* TASK TO COMPLETE
Reproduce verbatim the stretch of the listing from the line containing "Focus the Unique Entity Number field" through the line containing "click(x=177, y=349)", including both of those lines.

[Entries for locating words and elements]
** start **
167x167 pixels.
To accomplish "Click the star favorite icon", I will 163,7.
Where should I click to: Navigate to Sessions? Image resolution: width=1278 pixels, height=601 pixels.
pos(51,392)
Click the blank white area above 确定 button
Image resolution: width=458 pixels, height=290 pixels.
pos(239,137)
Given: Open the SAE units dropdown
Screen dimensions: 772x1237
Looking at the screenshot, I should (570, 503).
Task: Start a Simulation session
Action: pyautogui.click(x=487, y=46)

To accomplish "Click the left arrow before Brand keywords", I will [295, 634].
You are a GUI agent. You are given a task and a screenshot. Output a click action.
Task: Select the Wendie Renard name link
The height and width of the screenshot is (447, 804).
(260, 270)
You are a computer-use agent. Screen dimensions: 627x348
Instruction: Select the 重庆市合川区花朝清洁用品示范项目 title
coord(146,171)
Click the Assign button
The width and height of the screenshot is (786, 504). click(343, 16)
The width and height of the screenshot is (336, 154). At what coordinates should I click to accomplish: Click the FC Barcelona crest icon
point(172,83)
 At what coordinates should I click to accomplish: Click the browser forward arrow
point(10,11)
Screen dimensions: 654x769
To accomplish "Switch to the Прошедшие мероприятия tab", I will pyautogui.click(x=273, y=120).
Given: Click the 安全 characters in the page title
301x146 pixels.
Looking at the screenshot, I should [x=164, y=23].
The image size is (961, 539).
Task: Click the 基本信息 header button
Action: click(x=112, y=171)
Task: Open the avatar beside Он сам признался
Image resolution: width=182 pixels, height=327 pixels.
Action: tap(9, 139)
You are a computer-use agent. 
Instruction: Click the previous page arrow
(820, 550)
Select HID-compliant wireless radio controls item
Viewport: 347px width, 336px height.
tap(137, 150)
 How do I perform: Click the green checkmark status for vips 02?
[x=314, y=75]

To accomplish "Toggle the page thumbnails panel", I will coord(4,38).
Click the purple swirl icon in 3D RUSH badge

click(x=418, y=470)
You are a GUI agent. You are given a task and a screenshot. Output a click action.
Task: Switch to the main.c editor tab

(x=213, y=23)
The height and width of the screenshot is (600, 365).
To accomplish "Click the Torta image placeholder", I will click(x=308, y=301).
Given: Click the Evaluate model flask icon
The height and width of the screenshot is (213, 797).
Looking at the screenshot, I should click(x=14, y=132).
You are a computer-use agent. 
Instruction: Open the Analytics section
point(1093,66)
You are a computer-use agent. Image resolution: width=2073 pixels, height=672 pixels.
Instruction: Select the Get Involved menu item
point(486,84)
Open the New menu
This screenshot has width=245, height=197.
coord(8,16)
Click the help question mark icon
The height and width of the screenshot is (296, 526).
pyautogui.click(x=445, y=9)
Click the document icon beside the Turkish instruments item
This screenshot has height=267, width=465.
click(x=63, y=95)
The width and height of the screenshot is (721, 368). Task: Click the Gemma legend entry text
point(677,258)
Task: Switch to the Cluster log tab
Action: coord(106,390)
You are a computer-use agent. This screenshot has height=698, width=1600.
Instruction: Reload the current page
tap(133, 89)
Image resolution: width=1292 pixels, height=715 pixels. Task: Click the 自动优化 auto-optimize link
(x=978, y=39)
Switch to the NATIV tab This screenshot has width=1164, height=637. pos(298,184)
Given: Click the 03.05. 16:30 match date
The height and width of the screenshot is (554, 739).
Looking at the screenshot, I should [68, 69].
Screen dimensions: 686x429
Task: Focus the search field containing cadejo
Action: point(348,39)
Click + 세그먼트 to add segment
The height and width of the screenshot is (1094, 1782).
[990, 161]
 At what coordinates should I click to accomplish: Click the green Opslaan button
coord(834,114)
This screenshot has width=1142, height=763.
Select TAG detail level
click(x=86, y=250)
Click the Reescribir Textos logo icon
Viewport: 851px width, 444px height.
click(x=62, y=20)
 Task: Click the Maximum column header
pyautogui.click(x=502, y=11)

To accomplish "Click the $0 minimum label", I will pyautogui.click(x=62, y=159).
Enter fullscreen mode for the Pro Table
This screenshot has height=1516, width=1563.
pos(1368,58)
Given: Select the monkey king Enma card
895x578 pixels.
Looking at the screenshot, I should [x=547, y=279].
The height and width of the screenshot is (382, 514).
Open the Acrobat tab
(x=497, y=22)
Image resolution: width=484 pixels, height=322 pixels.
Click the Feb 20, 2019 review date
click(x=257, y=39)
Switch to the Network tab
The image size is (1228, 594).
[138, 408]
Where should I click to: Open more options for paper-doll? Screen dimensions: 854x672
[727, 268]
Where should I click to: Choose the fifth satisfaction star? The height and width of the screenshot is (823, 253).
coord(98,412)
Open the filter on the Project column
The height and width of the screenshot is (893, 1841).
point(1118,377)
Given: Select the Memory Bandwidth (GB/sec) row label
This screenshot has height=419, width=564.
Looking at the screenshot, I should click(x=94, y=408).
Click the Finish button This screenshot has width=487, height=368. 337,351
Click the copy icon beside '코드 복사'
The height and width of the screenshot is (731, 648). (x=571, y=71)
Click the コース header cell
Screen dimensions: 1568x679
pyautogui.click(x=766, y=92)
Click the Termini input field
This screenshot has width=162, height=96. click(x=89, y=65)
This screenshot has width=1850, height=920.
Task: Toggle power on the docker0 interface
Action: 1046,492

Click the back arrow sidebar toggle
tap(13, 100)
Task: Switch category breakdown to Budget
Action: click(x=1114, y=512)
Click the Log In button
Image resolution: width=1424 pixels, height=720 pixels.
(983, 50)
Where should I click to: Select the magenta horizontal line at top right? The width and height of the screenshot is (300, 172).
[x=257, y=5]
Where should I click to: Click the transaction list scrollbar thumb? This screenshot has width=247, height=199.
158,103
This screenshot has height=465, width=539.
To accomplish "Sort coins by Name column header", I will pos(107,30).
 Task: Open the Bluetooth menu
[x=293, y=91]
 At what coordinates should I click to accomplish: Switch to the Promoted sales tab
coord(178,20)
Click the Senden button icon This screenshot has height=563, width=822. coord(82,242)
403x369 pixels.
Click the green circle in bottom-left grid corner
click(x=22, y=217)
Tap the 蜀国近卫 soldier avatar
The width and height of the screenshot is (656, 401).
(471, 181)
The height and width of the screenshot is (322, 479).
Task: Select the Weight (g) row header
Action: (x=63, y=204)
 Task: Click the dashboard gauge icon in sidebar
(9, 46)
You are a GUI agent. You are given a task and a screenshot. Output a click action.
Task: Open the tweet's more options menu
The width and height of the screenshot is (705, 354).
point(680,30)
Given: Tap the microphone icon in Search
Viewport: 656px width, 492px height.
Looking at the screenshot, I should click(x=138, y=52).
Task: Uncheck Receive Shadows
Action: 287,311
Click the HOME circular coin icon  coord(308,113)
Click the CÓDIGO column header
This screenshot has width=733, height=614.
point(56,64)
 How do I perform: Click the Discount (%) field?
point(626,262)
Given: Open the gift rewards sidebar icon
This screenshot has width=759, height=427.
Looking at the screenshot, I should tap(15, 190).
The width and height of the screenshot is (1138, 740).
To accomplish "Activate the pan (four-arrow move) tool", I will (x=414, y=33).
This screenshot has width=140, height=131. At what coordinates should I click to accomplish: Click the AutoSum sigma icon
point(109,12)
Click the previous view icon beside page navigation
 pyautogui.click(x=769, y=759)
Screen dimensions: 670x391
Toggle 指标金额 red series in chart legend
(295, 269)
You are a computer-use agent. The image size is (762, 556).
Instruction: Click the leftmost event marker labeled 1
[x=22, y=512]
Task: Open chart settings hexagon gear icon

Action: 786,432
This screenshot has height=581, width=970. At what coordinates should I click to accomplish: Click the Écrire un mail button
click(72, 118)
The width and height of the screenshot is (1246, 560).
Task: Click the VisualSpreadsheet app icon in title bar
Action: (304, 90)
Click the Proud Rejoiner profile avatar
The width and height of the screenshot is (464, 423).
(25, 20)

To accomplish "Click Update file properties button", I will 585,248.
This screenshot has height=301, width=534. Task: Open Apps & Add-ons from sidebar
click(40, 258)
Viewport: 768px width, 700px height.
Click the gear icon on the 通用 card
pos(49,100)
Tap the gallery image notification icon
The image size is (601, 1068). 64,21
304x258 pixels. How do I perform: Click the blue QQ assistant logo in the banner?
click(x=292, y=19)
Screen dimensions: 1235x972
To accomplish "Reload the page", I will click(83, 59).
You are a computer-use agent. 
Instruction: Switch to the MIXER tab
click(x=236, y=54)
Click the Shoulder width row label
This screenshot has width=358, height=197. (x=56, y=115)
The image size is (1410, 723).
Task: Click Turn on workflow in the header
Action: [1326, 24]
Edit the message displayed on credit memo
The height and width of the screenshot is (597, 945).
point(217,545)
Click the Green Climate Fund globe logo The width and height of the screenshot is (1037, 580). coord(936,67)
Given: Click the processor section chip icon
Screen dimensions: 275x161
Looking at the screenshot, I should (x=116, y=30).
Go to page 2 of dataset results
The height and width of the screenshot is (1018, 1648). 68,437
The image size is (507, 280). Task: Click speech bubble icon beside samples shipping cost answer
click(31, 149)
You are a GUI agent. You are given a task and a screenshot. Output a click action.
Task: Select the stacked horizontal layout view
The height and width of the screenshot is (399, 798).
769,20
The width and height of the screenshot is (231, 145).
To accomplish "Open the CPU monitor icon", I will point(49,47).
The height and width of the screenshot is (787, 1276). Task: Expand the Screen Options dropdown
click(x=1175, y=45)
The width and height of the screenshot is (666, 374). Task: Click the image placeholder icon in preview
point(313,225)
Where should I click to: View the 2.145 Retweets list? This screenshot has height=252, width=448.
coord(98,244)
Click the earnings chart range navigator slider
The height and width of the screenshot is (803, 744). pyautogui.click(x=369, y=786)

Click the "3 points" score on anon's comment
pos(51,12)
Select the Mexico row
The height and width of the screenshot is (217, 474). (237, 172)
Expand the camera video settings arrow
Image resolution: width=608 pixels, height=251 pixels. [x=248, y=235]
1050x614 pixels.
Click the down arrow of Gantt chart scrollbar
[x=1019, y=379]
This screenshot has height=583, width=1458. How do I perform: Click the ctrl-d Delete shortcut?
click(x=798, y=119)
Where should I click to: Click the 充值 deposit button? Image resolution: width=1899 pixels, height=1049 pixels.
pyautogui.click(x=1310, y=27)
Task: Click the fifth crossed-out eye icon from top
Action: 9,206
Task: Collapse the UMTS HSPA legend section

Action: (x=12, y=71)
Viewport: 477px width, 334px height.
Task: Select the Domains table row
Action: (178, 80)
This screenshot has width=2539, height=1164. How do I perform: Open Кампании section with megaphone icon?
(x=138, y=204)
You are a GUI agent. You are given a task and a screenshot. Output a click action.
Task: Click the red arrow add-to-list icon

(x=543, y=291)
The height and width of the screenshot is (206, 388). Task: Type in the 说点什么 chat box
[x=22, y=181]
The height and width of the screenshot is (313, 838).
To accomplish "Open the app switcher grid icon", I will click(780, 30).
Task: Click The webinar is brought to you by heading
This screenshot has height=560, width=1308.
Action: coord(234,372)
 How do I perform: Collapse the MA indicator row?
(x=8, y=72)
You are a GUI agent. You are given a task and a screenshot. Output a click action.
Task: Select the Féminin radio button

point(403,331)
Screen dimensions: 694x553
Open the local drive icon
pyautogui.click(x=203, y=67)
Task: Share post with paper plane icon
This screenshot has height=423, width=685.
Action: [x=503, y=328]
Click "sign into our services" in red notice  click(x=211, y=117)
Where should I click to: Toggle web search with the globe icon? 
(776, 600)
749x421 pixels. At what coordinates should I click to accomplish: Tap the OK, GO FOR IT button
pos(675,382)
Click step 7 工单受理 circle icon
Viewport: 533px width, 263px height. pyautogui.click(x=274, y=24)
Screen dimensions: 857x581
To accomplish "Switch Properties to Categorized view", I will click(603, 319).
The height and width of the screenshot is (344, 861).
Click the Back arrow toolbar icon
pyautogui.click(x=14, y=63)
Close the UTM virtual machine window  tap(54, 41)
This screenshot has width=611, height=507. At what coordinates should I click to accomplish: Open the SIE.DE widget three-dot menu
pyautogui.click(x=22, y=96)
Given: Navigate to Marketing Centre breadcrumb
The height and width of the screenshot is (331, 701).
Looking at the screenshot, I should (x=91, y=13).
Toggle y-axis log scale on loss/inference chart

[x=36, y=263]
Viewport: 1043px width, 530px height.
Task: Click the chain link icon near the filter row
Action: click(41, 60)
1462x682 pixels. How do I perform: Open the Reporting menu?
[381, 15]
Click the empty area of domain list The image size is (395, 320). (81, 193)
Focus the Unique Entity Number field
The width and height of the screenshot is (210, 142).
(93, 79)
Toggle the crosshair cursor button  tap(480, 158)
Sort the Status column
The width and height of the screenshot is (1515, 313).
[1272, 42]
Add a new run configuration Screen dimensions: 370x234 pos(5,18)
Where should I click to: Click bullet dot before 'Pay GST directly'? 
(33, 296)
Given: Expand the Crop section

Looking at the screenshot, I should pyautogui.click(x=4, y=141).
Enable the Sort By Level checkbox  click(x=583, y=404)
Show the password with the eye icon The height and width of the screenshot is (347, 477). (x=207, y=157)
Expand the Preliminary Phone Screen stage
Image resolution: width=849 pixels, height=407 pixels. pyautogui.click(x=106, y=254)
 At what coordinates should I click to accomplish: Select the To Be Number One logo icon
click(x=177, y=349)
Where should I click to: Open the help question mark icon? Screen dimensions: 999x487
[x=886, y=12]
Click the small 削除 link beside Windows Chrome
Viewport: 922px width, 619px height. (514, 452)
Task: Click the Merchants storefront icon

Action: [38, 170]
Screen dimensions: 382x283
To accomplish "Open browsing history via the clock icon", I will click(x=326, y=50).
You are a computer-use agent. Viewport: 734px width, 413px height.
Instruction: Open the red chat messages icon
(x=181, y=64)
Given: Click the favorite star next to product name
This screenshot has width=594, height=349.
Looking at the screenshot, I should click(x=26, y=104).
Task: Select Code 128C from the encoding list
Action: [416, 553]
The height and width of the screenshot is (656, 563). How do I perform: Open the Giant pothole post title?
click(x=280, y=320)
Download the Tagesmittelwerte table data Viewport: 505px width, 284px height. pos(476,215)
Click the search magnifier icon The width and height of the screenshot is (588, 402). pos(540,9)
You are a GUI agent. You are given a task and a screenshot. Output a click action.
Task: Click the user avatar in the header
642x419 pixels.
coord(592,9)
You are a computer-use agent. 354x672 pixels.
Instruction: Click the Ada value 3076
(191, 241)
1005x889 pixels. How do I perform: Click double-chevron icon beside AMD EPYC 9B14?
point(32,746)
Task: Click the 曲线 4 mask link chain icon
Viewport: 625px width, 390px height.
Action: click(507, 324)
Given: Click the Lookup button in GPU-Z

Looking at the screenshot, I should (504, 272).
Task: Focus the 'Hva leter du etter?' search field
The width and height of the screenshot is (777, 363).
** end **
* COMPLETE ANSWER
Focus the Unique Entity Number field
The width and height of the screenshot is (210, 142).
(93, 79)
Toggle the crosshair cursor button  tap(480, 158)
Sort the Status column
The width and height of the screenshot is (1515, 313).
[1272, 42]
Add a new run configuration Screen dimensions: 370x234 pos(5,18)
Where should I click to: Click bullet dot before 'Pay GST directly'? 
(33, 296)
Given: Expand the Crop section

Looking at the screenshot, I should pyautogui.click(x=4, y=141).
Enable the Sort By Level checkbox  click(x=583, y=404)
Show the password with the eye icon The height and width of the screenshot is (347, 477). (x=207, y=157)
Expand the Preliminary Phone Screen stage
Image resolution: width=849 pixels, height=407 pixels. pyautogui.click(x=106, y=254)
 At what coordinates should I click to accomplish: Select the To Be Number One logo icon
click(x=177, y=349)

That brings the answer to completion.